Department of Animal Physiology, Faculty of Biology, Philipps University Marburg, Marburg, Germany.
J Neuroendocrinol. 2009 Nov;21(11):961-71. doi: 10.1111/j.1365-2826.2009.01916.x. Epub 2009 Sep 1.
In common forms of obesity, animals and humans become leptin resistant associated with impaired regulation of energy homeostasis. Over the last decade, significant advances in delineating the underlying mechanisms have been achieved. As well as the obvious scientific progress obtained by novel transgenic animals, natural and physiological models of leptin resistance such as the Siberian hamster (Phodoups sungorus), the field vole (Microtus agrestis) or the rat during pregnancy have also provided invaluable insight into the dynamic long-term control of energy homeostasis. Seasonal (in the hamster) and pregnancy-induced leptin resistance are characterised by a modulation of the leptin signalling cascade downstream of its receptor in the hypothalamus. In this state, leptin-induced phosphorylation of the important transcription factor, signal transducer and activator of transcription 3 (STAT3), is impaired in the arcuate nucleus and the ventromedial hypothalamus (only during pregnancy). This is accompanied by elevated levels of leptin signalling inhibitors such as the suppressor of cytokine signalling (SOCS3) and the protein tyrosine phosphatase 1B (PTP1B). The janus kinase 2 (JAK2)-STAT3 signalling pathway might be modulated by a dual function of the tyrosine residue Tyr(985) in the intracellular domain of the leptin receptor. In seasonal animals, SOCS3, most importantly seems to act as a 'molecular switch' enabling a photoperiod-induced alteration in leptin signalling and subsequent adjustments in energy homeostasis to allow attainment of a new body weight set-point. These physiological models show that animals can exhibit leptin resistance as an adaptive response to meet new physiological or environmental challenges, promoting the survival of the species during times of increased metabolic demand. The molecular mechanisms mediating physiological and/or pathological leptin resistance, like during diet induced obesity, might be very similar involving hypothalamic SOCS3. Investigation of these models might further provide new insight into the dynamic complexity of energy homeostasis.

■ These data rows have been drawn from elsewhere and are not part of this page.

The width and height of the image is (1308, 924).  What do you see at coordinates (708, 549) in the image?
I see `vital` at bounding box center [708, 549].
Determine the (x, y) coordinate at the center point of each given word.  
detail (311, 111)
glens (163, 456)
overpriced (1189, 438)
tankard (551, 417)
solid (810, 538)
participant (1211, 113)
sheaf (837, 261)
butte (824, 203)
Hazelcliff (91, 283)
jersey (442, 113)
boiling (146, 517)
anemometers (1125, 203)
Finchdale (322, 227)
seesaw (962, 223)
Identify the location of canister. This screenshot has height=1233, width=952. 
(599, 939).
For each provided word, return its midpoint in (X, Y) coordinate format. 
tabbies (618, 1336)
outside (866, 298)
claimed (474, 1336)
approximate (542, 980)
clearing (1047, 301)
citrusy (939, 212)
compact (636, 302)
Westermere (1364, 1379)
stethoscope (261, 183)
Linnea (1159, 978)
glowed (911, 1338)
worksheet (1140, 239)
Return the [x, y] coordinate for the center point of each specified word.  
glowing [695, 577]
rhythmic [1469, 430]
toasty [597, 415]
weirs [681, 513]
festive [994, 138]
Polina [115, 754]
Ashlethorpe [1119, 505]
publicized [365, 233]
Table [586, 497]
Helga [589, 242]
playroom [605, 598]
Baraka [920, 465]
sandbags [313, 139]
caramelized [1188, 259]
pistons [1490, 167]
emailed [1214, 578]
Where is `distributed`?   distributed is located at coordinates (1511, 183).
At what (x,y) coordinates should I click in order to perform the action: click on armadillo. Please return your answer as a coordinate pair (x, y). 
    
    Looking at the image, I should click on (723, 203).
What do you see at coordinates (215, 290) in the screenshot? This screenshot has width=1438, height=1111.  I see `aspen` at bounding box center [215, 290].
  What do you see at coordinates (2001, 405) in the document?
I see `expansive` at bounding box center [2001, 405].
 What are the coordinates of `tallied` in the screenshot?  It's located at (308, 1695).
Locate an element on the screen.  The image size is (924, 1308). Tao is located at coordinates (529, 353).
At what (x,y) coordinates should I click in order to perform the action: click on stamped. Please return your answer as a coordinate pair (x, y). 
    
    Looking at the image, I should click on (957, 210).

在常见的肥胖形式中,动物和人类会对瘦素产生抗性,从而导致能量稳态调节受损。在过去的十年中,在阐明潜在机制方面取得了重大进展。除了新型转基因动物所获得的明显科学进步外,瘦素抵抗的自然和生理模型,如沙鼠(Phodoups sungorus)、田鼠(Microtus agrestis)或怀孕大鼠,也为能量稳态的动态长期控制提供了宝贵的见解。季节性(在沙鼠中)和妊娠引起的瘦素抵抗的特征是瘦素信号级联在其在下丘脑受体下游的调节。在这种状态下,瘦素诱导的重要转录因子信号转导和转录激活因子 3(STAT3)的磷酸化在弓状核和腹内侧下丘脑(仅在妊娠期间)受损。这伴随着瘦素信号抑制剂如细胞因子信号转导抑制物 3(SOCS3)和蛋白酪氨酸磷酸酶 1B(PTP1B)水平的升高。Janus 激酶 2(JAK2)-STAT3 信号通路可能受到瘦素受体细胞内结构域中酪氨酸残基 Tyr(985)的双重功能的调节。在季节性动物中,SOCS3 似乎最重要的是作为一种“分子开关”,能够在光周期诱导的瘦素信号改变和随后的能量稳态调整中发挥作用,从而达到新的体重设定点。这些生理模型表明,动物可以表现出瘦素抵抗,作为一种适应反应,以满足新的生理或环境挑战,促进物种在代谢需求增加时的生存。介导生理和/或病理瘦素抵抗的分子机制,如在饮食诱导的肥胖中,可能非常相似,涉及下丘脑 SOCS3。对这些模型的研究可能进一步深入了解能量稳态的动态复杂性。